Tsubaki Sanjûrô (Sanjuro)
Fort de la popularité et du succès commercial de Yojimbo, Sanjuro parait dès l’année suivante, mais ne rencontrera malheureusement pas le même succès. Mifune y reprend son rôle de ronin (samurai sans maître), dans un film somme toute beaucoup plus léger et accessible que le précédent. Le divertissement est au centre du projet, et le film atteint clairement ses objectifs. Toutefois, un peu comme pour Yojimbo, c’est un film qui m’a laissé sur ma faim, bien que les péripéties, cette fois, soient au rendez-vous.
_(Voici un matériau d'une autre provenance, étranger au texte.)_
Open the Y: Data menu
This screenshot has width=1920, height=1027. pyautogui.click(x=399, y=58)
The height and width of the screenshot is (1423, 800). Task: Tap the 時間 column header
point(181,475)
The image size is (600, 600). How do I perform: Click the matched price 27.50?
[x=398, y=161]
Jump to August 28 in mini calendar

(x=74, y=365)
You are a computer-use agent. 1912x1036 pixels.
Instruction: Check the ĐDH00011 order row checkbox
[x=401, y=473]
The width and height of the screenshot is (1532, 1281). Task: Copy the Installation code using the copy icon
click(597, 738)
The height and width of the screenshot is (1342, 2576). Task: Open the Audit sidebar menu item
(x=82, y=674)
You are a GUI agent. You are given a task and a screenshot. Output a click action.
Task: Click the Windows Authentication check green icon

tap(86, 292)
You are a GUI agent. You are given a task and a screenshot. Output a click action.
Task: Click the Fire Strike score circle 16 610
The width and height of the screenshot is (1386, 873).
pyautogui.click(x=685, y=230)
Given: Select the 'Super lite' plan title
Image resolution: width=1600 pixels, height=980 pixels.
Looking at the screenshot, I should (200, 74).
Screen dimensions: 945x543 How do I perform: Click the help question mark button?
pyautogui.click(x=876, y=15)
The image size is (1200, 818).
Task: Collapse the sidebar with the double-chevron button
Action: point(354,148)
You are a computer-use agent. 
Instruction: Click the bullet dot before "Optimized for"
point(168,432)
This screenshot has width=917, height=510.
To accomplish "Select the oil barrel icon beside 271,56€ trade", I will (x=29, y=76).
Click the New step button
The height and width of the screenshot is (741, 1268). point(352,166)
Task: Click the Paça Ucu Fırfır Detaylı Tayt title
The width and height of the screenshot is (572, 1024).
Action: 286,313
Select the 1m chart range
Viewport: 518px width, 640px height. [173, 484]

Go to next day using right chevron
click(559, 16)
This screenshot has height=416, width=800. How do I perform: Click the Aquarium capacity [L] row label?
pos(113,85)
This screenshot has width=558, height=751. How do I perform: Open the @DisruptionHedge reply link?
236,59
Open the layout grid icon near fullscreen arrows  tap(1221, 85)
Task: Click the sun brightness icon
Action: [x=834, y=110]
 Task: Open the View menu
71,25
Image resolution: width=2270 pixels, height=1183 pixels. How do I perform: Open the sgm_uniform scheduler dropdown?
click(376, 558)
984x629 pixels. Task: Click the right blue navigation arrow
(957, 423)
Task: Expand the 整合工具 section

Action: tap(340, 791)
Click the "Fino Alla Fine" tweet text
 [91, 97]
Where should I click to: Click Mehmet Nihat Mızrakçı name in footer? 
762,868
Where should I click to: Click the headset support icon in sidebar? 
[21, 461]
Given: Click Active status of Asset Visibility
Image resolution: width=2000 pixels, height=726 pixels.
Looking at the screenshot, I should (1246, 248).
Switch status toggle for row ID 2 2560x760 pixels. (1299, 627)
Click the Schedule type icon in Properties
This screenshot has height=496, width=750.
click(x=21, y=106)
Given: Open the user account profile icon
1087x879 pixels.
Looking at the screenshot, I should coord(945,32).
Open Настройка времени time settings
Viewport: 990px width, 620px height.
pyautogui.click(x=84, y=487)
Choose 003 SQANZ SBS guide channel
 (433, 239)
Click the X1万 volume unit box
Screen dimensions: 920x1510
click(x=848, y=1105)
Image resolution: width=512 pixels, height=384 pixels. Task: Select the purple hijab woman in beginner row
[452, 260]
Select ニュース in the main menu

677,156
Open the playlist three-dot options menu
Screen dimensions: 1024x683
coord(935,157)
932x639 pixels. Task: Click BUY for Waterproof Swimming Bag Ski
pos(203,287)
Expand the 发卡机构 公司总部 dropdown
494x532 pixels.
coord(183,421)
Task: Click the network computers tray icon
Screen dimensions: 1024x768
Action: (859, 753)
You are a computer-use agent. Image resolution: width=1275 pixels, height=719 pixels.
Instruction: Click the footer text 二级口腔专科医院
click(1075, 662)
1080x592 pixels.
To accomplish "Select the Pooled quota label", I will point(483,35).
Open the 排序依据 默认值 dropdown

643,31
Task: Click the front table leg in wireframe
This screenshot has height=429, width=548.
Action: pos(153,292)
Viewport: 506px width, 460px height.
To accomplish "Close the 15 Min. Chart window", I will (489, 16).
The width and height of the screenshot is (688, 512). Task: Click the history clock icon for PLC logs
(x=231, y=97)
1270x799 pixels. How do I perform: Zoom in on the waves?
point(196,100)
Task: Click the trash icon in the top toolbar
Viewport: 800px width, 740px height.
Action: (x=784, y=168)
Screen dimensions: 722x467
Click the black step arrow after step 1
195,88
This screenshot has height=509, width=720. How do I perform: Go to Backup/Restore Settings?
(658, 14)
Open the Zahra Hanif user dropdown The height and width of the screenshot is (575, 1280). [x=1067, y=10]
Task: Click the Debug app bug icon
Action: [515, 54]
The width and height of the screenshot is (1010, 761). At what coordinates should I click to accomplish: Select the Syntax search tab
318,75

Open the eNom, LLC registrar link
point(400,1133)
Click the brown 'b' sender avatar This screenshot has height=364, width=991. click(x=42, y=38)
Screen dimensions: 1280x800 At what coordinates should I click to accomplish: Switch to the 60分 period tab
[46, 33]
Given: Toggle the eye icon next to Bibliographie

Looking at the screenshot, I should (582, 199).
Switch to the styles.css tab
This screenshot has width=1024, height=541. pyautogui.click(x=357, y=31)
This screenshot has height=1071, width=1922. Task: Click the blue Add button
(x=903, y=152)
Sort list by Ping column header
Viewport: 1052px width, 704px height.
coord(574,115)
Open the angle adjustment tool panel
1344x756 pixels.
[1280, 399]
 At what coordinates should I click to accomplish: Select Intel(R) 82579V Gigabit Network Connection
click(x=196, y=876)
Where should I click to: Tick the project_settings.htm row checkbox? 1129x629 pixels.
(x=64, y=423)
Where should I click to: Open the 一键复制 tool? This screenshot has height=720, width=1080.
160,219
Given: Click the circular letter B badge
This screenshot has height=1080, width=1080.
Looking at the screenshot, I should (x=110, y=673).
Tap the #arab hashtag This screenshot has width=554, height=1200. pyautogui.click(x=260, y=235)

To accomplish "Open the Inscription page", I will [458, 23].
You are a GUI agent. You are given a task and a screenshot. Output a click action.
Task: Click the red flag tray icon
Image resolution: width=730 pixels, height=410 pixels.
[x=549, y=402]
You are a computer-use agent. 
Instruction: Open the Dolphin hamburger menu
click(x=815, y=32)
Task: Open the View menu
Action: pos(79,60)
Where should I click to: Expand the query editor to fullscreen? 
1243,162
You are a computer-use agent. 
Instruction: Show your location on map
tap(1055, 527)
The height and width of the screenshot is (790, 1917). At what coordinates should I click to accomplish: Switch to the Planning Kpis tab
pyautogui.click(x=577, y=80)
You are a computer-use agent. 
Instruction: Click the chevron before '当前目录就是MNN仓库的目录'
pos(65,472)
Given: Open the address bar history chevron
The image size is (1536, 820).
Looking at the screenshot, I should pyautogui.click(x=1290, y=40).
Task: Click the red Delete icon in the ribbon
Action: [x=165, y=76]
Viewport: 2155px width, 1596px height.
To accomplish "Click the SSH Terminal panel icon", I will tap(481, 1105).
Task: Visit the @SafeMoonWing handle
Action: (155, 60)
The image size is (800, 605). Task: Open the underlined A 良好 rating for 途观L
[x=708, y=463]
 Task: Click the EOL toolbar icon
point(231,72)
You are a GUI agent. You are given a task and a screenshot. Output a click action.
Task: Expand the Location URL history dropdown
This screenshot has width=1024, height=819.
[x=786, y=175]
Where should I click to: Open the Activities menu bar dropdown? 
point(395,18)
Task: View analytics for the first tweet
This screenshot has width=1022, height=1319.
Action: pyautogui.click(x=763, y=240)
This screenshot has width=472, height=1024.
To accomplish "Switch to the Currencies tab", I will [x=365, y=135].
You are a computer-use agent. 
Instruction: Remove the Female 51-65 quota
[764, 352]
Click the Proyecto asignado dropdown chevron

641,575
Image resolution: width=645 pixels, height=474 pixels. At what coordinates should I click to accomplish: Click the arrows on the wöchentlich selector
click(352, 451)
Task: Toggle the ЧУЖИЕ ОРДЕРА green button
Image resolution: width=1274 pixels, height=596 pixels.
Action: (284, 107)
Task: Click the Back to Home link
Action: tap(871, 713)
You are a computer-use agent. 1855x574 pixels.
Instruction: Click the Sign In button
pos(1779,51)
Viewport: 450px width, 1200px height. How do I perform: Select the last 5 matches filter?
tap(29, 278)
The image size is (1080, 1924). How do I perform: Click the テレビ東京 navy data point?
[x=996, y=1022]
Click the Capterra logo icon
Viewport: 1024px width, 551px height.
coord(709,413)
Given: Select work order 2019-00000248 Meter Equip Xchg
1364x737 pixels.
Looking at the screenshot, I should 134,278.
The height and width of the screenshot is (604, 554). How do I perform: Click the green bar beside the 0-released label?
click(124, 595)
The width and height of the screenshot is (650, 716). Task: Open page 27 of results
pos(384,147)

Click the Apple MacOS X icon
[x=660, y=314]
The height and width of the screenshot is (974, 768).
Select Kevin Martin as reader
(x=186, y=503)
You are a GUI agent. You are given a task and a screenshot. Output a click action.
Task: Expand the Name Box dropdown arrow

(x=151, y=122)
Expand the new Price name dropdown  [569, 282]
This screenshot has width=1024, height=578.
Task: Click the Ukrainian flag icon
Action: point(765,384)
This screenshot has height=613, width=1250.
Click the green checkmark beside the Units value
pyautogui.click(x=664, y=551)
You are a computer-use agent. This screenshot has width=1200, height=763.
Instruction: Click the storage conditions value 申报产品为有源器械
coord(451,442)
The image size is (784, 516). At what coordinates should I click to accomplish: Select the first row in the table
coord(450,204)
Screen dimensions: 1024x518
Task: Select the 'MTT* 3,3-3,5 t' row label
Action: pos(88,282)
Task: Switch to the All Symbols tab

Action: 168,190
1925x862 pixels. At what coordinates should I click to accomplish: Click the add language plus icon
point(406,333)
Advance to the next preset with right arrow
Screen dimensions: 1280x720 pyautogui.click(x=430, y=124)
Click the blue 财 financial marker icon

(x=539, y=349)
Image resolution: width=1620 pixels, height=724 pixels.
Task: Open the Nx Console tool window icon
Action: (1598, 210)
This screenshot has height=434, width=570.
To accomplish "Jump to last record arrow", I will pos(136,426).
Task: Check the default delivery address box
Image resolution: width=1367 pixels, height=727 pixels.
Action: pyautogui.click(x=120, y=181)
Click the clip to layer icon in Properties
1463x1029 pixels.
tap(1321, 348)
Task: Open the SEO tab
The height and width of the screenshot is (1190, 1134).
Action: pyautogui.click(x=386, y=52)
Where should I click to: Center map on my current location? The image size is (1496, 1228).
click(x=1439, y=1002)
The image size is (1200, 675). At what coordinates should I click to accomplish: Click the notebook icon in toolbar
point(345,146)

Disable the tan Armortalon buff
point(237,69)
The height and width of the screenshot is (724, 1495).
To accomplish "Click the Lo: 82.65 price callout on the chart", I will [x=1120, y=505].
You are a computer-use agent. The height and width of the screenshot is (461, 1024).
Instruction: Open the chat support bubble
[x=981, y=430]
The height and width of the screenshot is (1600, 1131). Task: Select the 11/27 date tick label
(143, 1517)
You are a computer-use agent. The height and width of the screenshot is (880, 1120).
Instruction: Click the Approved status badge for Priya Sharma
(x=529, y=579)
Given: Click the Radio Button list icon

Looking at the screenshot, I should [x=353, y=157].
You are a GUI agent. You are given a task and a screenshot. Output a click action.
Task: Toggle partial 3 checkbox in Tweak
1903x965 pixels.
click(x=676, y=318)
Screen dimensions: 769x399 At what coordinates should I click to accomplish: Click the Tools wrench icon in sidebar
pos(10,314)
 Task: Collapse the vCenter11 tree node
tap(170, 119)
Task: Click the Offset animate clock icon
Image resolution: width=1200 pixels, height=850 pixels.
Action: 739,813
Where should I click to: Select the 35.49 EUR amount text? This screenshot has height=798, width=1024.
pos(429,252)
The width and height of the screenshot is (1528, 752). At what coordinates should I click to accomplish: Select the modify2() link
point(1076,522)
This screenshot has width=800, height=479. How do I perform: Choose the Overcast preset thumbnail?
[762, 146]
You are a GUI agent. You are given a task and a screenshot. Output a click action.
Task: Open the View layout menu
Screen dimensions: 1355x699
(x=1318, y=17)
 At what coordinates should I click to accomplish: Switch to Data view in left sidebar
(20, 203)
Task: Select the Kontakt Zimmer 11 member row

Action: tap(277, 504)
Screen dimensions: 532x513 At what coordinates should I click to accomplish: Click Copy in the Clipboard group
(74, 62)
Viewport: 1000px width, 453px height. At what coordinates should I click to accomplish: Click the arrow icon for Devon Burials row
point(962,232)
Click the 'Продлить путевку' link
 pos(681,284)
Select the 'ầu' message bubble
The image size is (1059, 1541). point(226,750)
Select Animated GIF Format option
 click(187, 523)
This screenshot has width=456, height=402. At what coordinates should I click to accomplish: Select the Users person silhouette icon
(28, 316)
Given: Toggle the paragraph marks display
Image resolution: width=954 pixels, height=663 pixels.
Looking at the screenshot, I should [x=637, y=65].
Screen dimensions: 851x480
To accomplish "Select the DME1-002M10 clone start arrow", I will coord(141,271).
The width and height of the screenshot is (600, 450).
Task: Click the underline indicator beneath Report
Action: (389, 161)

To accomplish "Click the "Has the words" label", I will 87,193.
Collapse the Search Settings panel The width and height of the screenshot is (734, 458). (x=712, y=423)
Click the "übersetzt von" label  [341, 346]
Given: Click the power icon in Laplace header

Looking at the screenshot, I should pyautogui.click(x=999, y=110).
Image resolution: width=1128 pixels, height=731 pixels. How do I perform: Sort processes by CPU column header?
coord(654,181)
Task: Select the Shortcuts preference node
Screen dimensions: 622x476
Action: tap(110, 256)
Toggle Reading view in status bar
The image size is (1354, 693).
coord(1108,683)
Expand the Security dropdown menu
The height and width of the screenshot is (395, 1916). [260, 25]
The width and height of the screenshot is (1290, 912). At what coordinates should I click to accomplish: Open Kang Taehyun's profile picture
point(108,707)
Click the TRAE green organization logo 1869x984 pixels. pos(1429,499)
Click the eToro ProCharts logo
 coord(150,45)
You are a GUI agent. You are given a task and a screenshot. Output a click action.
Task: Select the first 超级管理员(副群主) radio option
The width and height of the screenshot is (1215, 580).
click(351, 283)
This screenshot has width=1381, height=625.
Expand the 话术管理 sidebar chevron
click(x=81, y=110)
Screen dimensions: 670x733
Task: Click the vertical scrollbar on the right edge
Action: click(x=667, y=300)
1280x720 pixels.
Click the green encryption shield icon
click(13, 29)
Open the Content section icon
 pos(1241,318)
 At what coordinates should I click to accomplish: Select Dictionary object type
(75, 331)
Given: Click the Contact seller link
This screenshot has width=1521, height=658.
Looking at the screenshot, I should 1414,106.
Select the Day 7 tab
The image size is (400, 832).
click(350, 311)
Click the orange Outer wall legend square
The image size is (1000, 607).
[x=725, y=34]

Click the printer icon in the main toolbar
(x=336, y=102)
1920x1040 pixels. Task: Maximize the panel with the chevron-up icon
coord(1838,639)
Un groupe de neuf jeunes samurai croient que le seigneur Mutsuta (Yûnosuke Itô) est corrompu après qu’il se soit opposé à une pétition pour fraude le concernant. L’un d’entre eux informe le superintendant Kikui (Masao Shimizu) de la situation, et ce dernier accepte d’intervenir. Toutefois, Sanjuro, qui entend par hasard la discussion, met en garde le groupe contre le superintendant. Ne les croyant pas au départ, le groupe doit se rendre à l’évidence lorsqu’ils sont pris en souricière par Kikui, qui tente de les exterminer. Sanjuro leur vient en aide, et décide d’assister le groupe pour blanchir la réputation de Mutsuta.
Le nouvel environnement dans lequel Sanjuro est placé est beaucoup plus léger et invitant que dans le premier film, bien que les antagonistes soient tout aussi malicieux. Les hommages aux westerns américains se font toujours sentir, bien qu’ici on n’y retrouve pas le même décor désertique. L’histoire est à mon avis un peu plus développée que pour Yojimbo, mais elle ne bénéficie pas de l’originalité de ce dernier, malheureusement. Il y a néanmoins de belles scènes, notamment celle où Sanjuro infiltre le repère de Kikui. Kurosawa est devenu maître dans l’art de bien composer un plan, et il démontre l’étendu de ses talents une fois de plus ici.
La comédie occupe définitivement une plus grande place dans ce film, et si certains aimeront cette nouvelle direction, d’autres seront possiblement déçus de ne pas retrouver le sérieux du premier opus. J’aurais personnellement préféré une histoire moins comique, car je trouve que le personnage de Sanjuro ne s’y prête pas aussi bien que d’autres (Zatoichi vient rapidement en tête). Toutefois, il y a à mon avis moins d’éléments à tirer de Sanjuro, qui veut faire passer le divertissement à l’avant-plan.
J’avoue que le programme double Yojimbo/Sanjuro m’a considérablement laissé sur ma faim. Les deux présentent des qualités indéniables – excellente photographie, interprétation hors pairs de Mifune, hommage aux westerns – mais ils sont un peu trop superficiels pour m’avoir gardé investi suffisamment. Malgré leur courte durée, je les ai tous deux trouvés long. Peut-être qu’à la réécoute, je serai davantage indulgent, mais je préfère de loin les films plus sérieux de Kurosawa, à commencer par Rashomon et High and Low. Pour un réalisateur moyen, Yojimbo et Sanjuro pourraient être la culmination de leur carrière, mais pour Kurosawa, il s’agit de films relativement oubliables dans une filmographie plus qu’impressionnante.x
Fait partie de la Collection Criterion (#53).